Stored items
• • • • •
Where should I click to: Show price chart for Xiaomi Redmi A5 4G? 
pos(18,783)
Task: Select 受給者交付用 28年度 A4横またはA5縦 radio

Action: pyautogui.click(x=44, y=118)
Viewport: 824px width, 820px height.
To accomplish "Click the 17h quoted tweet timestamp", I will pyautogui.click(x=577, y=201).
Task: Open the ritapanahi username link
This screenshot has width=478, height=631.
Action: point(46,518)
• • • • •
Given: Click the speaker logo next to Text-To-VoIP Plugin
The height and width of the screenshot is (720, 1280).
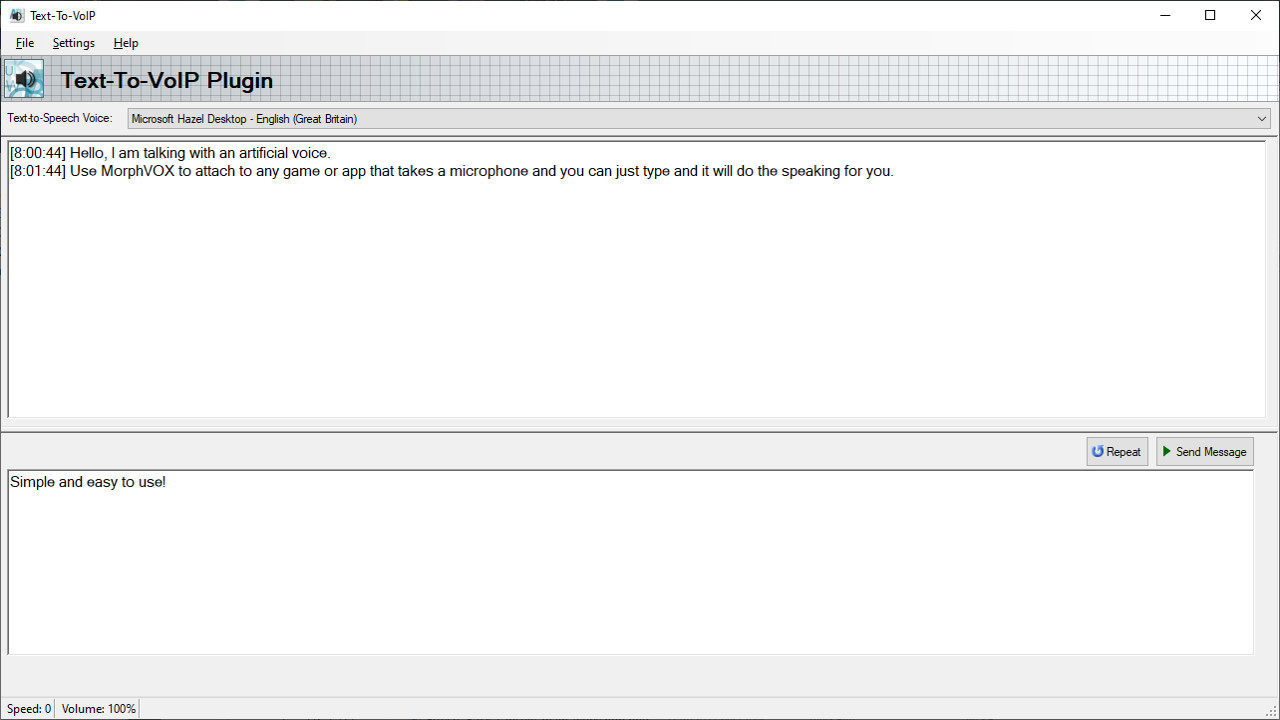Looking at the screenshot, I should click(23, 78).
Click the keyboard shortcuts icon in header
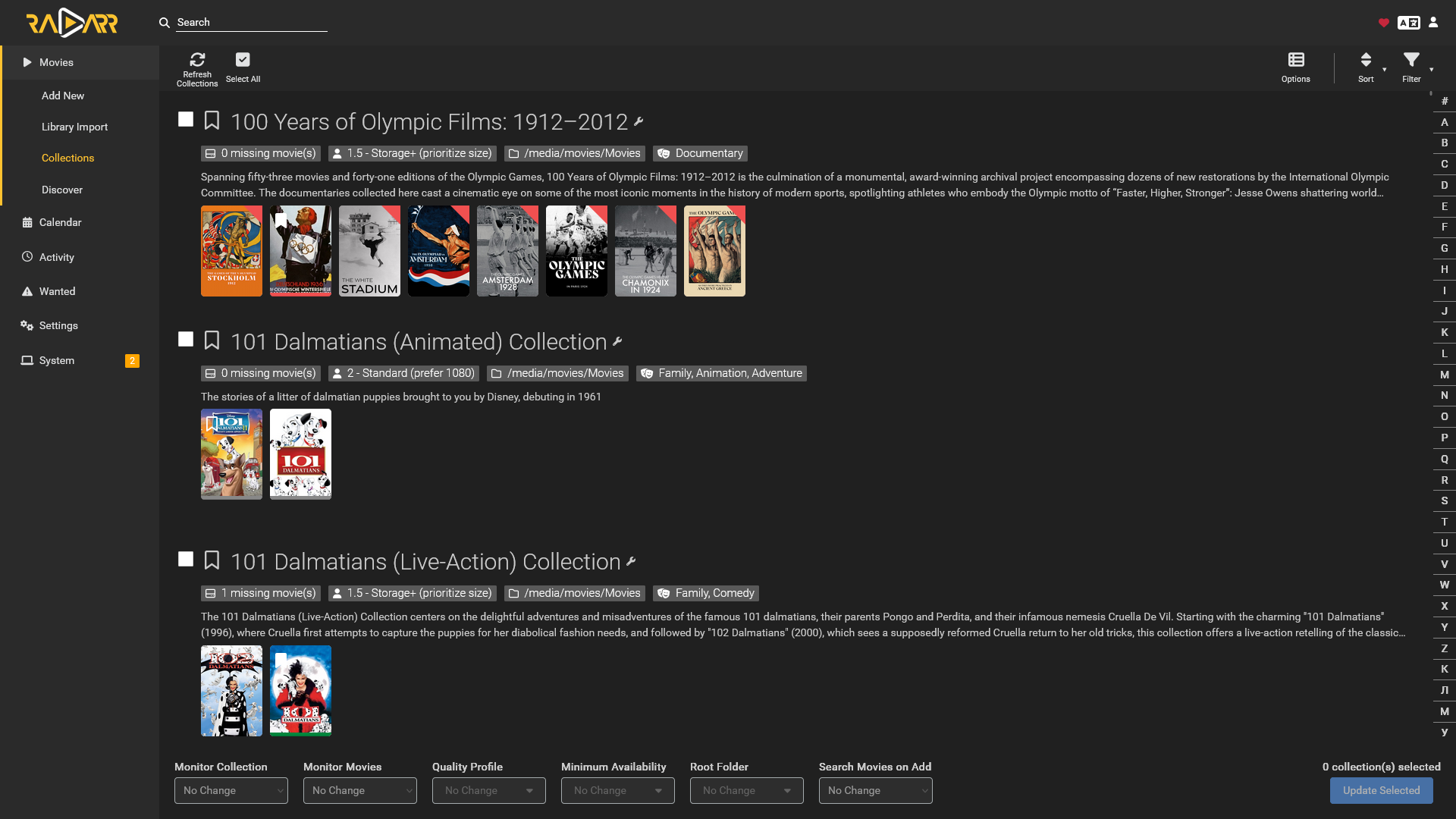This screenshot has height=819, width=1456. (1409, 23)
• • • • •
> WHAT THE TASK ASKS: Copy the records above exactly, beginning at the line that contains "Task: Select 受給者交付用 28年度 A4横またはA5縦 radio" and stopping after the line that contains "Task: Open the ritapanahi username link".

> SOLUTION:
Task: Select 受給者交付用 28年度 A4横またはA5縦 radio

Action: pyautogui.click(x=44, y=118)
Viewport: 824px width, 820px height.
To accomplish "Click the 17h quoted tweet timestamp", I will pyautogui.click(x=577, y=201).
Task: Open the ritapanahi username link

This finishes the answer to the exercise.